◆ Task
A verbatim reproduction of every entry is the expected answer.

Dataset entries
+===+

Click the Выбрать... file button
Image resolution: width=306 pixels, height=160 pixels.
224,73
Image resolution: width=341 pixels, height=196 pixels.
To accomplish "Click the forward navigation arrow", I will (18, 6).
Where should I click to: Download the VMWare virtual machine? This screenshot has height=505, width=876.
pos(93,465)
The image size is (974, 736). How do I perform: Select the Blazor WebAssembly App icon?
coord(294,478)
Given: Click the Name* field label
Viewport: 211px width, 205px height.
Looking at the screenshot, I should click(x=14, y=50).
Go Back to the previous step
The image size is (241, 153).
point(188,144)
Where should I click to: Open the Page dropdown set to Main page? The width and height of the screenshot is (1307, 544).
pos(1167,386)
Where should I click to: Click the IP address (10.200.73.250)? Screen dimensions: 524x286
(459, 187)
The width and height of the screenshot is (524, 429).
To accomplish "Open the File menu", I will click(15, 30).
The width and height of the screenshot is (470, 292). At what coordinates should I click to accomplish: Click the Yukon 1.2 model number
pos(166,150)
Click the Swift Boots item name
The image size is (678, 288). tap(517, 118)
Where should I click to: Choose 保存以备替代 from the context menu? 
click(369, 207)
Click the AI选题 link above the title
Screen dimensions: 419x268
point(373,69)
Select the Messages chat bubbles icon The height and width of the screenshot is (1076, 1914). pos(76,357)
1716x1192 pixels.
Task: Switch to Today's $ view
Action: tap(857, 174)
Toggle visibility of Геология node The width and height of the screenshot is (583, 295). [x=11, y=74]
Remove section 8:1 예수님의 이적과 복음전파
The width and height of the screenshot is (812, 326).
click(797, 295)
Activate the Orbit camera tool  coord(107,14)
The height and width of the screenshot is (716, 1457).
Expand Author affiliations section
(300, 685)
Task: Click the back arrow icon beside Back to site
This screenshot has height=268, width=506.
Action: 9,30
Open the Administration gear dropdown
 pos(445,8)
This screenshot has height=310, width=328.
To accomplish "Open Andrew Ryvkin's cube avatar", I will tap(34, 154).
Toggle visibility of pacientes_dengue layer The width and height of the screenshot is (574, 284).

+===+

◆ Result of this task
Click the Выбрать... file button
Image resolution: width=306 pixels, height=160 pixels.
224,73
Image resolution: width=341 pixels, height=196 pixels.
To accomplish "Click the forward navigation arrow", I will (18, 6).
Where should I click to: Download the VMWare virtual machine? This screenshot has height=505, width=876.
pos(93,465)
The image size is (974, 736). How do I perform: Select the Blazor WebAssembly App icon?
coord(294,478)
Given: Click the Name* field label
Viewport: 211px width, 205px height.
Looking at the screenshot, I should click(x=14, y=50).
Go Back to the previous step
The image size is (241, 153).
point(188,144)
Where should I click to: Open the Page dropdown set to Main page? The width and height of the screenshot is (1307, 544).
pos(1167,386)
Where should I click to: Click the IP address (10.200.73.250)? Screen dimensions: 524x286
(459, 187)
The width and height of the screenshot is (524, 429).
To accomplish "Open the File menu", I will click(15, 30).
The width and height of the screenshot is (470, 292). At what coordinates should I click to accomplish: Click the Yukon 1.2 model number
pos(166,150)
Click the Swift Boots item name
The image size is (678, 288). tap(517, 118)
Where should I click to: Choose 保存以备替代 from the context menu? 
click(369, 207)
Click the AI选题 link above the title
Screen dimensions: 419x268
point(373,69)
Select the Messages chat bubbles icon The height and width of the screenshot is (1076, 1914). pos(76,357)
1716x1192 pixels.
Task: Switch to Today's $ view
Action: tap(857, 174)
Toggle visibility of Геология node The width and height of the screenshot is (583, 295). [x=11, y=74]
Remove section 8:1 예수님의 이적과 복음전파
The width and height of the screenshot is (812, 326).
click(797, 295)
Activate the Orbit camera tool  coord(107,14)
The height and width of the screenshot is (716, 1457).
Expand Author affiliations section
(300, 685)
Task: Click the back arrow icon beside Back to site
This screenshot has height=268, width=506.
Action: 9,30
Open the Administration gear dropdown
 pos(445,8)
This screenshot has height=310, width=328.
To accomplish "Open Andrew Ryvkin's cube avatar", I will tap(34, 154).
Toggle visibility of pacientes_dengue layer The width and height of the screenshot is (574, 284).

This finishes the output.